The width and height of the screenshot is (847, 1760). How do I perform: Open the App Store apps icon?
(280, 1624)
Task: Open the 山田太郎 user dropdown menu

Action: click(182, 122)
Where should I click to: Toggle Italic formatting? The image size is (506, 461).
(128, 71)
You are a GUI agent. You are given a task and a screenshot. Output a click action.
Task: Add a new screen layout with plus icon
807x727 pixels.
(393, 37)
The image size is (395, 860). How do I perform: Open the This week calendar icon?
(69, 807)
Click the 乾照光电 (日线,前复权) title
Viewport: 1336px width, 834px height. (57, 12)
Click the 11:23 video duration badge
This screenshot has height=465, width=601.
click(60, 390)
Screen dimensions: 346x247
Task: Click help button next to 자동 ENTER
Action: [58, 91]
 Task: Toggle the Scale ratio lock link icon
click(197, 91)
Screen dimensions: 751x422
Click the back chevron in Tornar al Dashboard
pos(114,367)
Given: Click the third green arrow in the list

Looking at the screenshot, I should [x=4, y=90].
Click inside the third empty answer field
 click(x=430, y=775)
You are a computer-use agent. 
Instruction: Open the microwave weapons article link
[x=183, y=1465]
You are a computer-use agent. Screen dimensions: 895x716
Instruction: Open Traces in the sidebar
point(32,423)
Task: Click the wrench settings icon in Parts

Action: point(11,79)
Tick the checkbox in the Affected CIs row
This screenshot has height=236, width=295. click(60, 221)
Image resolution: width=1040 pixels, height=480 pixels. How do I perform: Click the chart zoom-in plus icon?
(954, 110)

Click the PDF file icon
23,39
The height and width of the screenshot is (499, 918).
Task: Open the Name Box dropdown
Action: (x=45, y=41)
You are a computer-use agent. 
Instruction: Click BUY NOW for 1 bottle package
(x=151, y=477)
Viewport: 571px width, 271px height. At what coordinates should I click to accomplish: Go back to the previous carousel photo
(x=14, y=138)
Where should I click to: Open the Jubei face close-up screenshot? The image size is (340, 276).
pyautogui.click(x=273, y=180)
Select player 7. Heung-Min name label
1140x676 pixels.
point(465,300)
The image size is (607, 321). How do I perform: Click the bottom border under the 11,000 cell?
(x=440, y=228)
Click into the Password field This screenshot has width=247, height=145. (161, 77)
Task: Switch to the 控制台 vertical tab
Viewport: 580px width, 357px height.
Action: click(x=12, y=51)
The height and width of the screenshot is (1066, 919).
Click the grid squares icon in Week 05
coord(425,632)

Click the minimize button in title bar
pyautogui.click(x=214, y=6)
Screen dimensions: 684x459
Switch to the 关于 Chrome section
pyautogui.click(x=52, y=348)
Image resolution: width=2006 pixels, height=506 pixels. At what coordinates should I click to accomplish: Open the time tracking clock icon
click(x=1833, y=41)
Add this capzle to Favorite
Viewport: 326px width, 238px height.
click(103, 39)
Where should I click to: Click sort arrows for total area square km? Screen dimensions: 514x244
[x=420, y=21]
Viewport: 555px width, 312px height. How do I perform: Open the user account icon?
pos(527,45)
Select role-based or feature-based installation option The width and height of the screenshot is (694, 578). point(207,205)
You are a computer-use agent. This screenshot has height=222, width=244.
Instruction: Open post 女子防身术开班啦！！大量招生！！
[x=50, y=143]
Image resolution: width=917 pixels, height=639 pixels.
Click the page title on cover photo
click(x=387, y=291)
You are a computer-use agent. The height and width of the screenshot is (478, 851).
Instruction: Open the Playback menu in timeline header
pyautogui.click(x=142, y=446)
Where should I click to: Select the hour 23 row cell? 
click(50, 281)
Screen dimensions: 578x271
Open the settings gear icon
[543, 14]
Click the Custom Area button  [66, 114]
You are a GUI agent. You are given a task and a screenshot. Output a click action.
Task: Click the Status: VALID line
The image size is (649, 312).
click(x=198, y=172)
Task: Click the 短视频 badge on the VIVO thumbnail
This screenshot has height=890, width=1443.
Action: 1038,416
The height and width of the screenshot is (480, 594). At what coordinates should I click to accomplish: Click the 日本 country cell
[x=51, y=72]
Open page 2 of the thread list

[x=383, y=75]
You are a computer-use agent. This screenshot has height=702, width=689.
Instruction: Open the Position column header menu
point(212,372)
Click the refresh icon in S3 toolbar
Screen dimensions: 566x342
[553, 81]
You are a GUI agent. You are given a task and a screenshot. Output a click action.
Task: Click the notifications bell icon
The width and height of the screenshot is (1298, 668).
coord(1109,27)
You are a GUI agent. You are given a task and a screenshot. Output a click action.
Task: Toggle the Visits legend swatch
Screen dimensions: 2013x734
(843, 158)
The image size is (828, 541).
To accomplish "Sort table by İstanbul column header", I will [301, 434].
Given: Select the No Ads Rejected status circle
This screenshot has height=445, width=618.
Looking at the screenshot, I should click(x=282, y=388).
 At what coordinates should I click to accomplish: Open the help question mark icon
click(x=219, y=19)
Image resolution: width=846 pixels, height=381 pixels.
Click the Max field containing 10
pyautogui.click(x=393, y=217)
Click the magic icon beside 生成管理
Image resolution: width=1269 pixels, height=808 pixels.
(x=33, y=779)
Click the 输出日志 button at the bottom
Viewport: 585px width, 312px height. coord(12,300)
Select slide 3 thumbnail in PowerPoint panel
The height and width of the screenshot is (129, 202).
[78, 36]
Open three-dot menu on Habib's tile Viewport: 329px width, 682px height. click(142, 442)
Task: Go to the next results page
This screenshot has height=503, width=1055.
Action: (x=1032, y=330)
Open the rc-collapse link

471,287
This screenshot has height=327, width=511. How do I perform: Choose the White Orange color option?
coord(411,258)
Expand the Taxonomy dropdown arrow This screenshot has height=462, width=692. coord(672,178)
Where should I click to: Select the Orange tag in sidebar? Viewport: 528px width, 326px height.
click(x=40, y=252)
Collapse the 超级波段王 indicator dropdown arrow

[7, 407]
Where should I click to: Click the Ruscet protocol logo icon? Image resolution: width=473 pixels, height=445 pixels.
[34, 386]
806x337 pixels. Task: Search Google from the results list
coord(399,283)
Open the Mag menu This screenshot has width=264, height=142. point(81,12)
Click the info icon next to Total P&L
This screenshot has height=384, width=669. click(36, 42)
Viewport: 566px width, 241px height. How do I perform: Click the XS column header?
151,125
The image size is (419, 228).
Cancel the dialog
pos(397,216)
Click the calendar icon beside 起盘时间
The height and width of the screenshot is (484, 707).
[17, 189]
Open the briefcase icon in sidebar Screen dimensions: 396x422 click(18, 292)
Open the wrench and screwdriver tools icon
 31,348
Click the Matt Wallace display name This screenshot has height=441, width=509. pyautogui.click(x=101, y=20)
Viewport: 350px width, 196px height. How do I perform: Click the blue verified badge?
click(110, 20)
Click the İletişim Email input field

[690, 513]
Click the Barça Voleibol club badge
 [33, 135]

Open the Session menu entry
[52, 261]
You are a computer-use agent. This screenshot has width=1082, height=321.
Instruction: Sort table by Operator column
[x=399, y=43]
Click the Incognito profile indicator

------------------------------------------------

- **Goal of the exercise**: Give back every entry, unchanged in any way.

- **Answer box**:
The width and height of the screenshot is (847, 1760). How do I perform: Open the App Store apps icon?
(280, 1624)
Task: Open the 山田太郎 user dropdown menu

Action: click(182, 122)
Where should I click to: Toggle Italic formatting? The image size is (506, 461).
(128, 71)
You are a GUI agent. You are given a task and a screenshot. Output a click action.
Task: Add a new screen layout with plus icon
807x727 pixels.
(393, 37)
The image size is (395, 860). How do I perform: Open the This week calendar icon?
(69, 807)
Click the 乾照光电 (日线,前复权) title
Viewport: 1336px width, 834px height. (57, 12)
Click the 11:23 video duration badge
This screenshot has height=465, width=601.
click(60, 390)
Screen dimensions: 346x247
Task: Click help button next to 자동 ENTER
Action: [58, 91]
 Task: Toggle the Scale ratio lock link icon
click(197, 91)
Screen dimensions: 751x422
Click the back chevron in Tornar al Dashboard
pos(114,367)
Given: Click the third green arrow in the list

Looking at the screenshot, I should [x=4, y=90].
Click inside the third empty answer field
 click(x=430, y=775)
You are a computer-use agent. 
Instruction: Open the microwave weapons article link
[x=183, y=1465]
You are a computer-use agent. Screen dimensions: 895x716
Instruction: Open Traces in the sidebar
point(32,423)
Task: Click the wrench settings icon in Parts

Action: point(11,79)
Tick the checkbox in the Affected CIs row
This screenshot has height=236, width=295. click(60, 221)
Image resolution: width=1040 pixels, height=480 pixels. How do I perform: Click the chart zoom-in plus icon?
(954, 110)

Click the PDF file icon
23,39
The height and width of the screenshot is (499, 918).
Task: Open the Name Box dropdown
Action: (x=45, y=41)
You are a computer-use agent. 
Instruction: Click BUY NOW for 1 bottle package
(x=151, y=477)
Viewport: 571px width, 271px height. At what coordinates should I click to accomplish: Go back to the previous carousel photo
(x=14, y=138)
Where should I click to: Open the Jubei face close-up screenshot? The image size is (340, 276).
pyautogui.click(x=273, y=180)
Select player 7. Heung-Min name label
1140x676 pixels.
point(465,300)
The image size is (607, 321). How do I perform: Click the bottom border under the 11,000 cell?
(x=440, y=228)
Click into the Password field This screenshot has width=247, height=145. (161, 77)
Task: Switch to the 控制台 vertical tab
Viewport: 580px width, 357px height.
Action: click(x=12, y=51)
The height and width of the screenshot is (1066, 919).
Click the grid squares icon in Week 05
coord(425,632)

Click the minimize button in title bar
pyautogui.click(x=214, y=6)
Screen dimensions: 684x459
Switch to the 关于 Chrome section
pyautogui.click(x=52, y=348)
Image resolution: width=2006 pixels, height=506 pixels. At what coordinates should I click to accomplish: Open the time tracking clock icon
click(x=1833, y=41)
Add this capzle to Favorite
Viewport: 326px width, 238px height.
click(103, 39)
Where should I click to: Click sort arrows for total area square km? Screen dimensions: 514x244
[x=420, y=21]
Viewport: 555px width, 312px height. How do I perform: Open the user account icon?
pos(527,45)
Select role-based or feature-based installation option The width and height of the screenshot is (694, 578). point(207,205)
You are a computer-use agent. This screenshot has height=222, width=244.
Instruction: Open post 女子防身术开班啦！！大量招生！！
[x=50, y=143]
Image resolution: width=917 pixels, height=639 pixels.
Click the page title on cover photo
click(x=387, y=291)
You are a computer-use agent. The height and width of the screenshot is (478, 851).
Instruction: Open the Playback menu in timeline header
pyautogui.click(x=142, y=446)
Where should I click to: Select the hour 23 row cell? 
click(50, 281)
Screen dimensions: 578x271
Open the settings gear icon
[543, 14]
Click the Custom Area button  [66, 114]
You are a GUI agent. You are given a task and a screenshot. Output a click action.
Task: Click the Status: VALID line
The image size is (649, 312).
click(x=198, y=172)
Task: Click the 短视频 badge on the VIVO thumbnail
This screenshot has height=890, width=1443.
Action: 1038,416
The height and width of the screenshot is (480, 594). At what coordinates should I click to accomplish: Click the 日本 country cell
[x=51, y=72]
Open page 2 of the thread list

[x=383, y=75]
You are a computer-use agent. This screenshot has height=702, width=689.
Instruction: Open the Position column header menu
point(212,372)
Click the refresh icon in S3 toolbar
Screen dimensions: 566x342
[553, 81]
You are a GUI agent. You are given a task and a screenshot. Output a click action.
Task: Click the notifications bell icon
The width and height of the screenshot is (1298, 668).
coord(1109,27)
You are a GUI agent. You are given a task and a screenshot. Output a click action.
Task: Toggle the Visits legend swatch
Screen dimensions: 2013x734
(843, 158)
The image size is (828, 541).
To accomplish "Sort table by İstanbul column header", I will [301, 434].
Given: Select the No Ads Rejected status circle
This screenshot has height=445, width=618.
Looking at the screenshot, I should click(x=282, y=388).
 At what coordinates should I click to accomplish: Open the help question mark icon
click(x=219, y=19)
Image resolution: width=846 pixels, height=381 pixels.
Click the Max field containing 10
pyautogui.click(x=393, y=217)
Click the magic icon beside 生成管理
Image resolution: width=1269 pixels, height=808 pixels.
(x=33, y=779)
Click the 输出日志 button at the bottom
Viewport: 585px width, 312px height. coord(12,300)
Select slide 3 thumbnail in PowerPoint panel
The height and width of the screenshot is (129, 202).
[78, 36]
Open three-dot menu on Habib's tile Viewport: 329px width, 682px height. click(142, 442)
Task: Go to the next results page
This screenshot has height=503, width=1055.
Action: (x=1032, y=330)
Open the rc-collapse link

471,287
This screenshot has height=327, width=511. How do I perform: Choose the White Orange color option?
coord(411,258)
Expand the Taxonomy dropdown arrow This screenshot has height=462, width=692. coord(672,178)
Where should I click to: Select the Orange tag in sidebar? Viewport: 528px width, 326px height.
click(x=40, y=252)
Collapse the 超级波段王 indicator dropdown arrow

[7, 407]
Where should I click to: Click the Ruscet protocol logo icon? Image resolution: width=473 pixels, height=445 pixels.
[34, 386]
806x337 pixels. Task: Search Google from the results list
coord(399,283)
Open the Mag menu This screenshot has width=264, height=142. point(81,12)
Click the info icon next to Total P&L
This screenshot has height=384, width=669. click(36, 42)
Viewport: 566px width, 241px height. How do I perform: Click the XS column header?
151,125
The image size is (419, 228).
Cancel the dialog
pos(397,216)
Click the calendar icon beside 起盘时间
The height and width of the screenshot is (484, 707).
[17, 189]
Open the briefcase icon in sidebar Screen dimensions: 396x422 click(18, 292)
Open the wrench and screwdriver tools icon
 31,348
Click the Matt Wallace display name This screenshot has height=441, width=509. pyautogui.click(x=101, y=20)
Viewport: 350px width, 196px height. How do I perform: Click the blue verified badge?
click(110, 20)
Click the İletişim Email input field

[690, 513]
Click the Barça Voleibol club badge
 [33, 135]

Open the Session menu entry
[52, 261]
You are a computer-use agent. This screenshot has width=1082, height=321.
Instruction: Sort table by Operator column
[x=399, y=43]
Click the Incognito profile indicator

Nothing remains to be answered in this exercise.